Cherreads

The Specialists

IvyBlank4
7
chs / week
The average realized release rate over the past 30 days is 7 chs / week.
--
NOT RATINGS
46.9k
Views
Synopsis
The Specialists: Book One — Awakening “So far as we’re on Earth, we all live, we all walk, and we’re all different... but... it’s more than that, isn’t it?” There will always be a set of people — or maybe various sets — different from the rest. They walk among us, invisible yet always watching, bound by rules written before time began. Not all their stories are told. But come to think of it... if we never tell, they will never know. Beneath the hum of cities and the illusion of normal life, another world exists—one of secret factions, ancient clans, and Arms that bend the laws of nature itself. Shadows move across time, hunting and watching those who can rewrite reality. When an orphaned student receives a call that changes everything, and a stranger draped in dusk arrives at the edge of his world, the first thread begins to pull loose. What wakes isn’t always alive. What’s buried doesn’t always stay dead. And the ones who remember… are already watching. Awakening is just the first movement in a war older than history itself.
VIEW MORE

Chapter 1 - One - Awakening

The alarm began as a vibration beneath Violet's pillow.

It buzzed twice before releasing a soft chime into the room, quiet enough that it wouldn't disturb the neighboring tenants.

She opened her eyes before it sounded again.

For several moments she remained where she was, staring at the ceiling.

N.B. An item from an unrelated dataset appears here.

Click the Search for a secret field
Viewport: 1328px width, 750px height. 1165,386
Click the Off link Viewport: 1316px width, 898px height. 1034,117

The paint overhead had surrendered years ago. Hairline cracks wandered across it like dry riverbeds, disappearing beneath patches of newer plaster that never quite matched the original colour. Water stains bloomed in faded rings around an old light fixture that no longer worked. Someone had repaired the ceiling more than once, each attempt leaving behind another layer of the building's history.

The room smelled faintly of rain.

Not fresh rain.

Rain that had seeped into old concrete, into timber swollen by humid summers, into curtains that had forgotten sunlight.

The hostel had the scent of a place that endured.

Her suitcase rested beside the wardrobe, still half packed.

She had arrived in Shenzhen yesterday afternoon. Apart from a change of clothes, a charger and a small toiletry bag, nothing else had been unpacked. There hadn't been a reason to.

Temporary places had a way of encouraging temporary habits.

The alarm stopped.

Silence returned for only a second before the building replaced it.

Water rushed through ageing pipes inside the walls.

A door somewhere downstairs clicked shut.

Someone coughed in the corridor, followed by slow footsteps that faded toward the staircase.

Life had already begun moving.

Violet sat up.

The medallion beneath her shirt slipped against her collarbone.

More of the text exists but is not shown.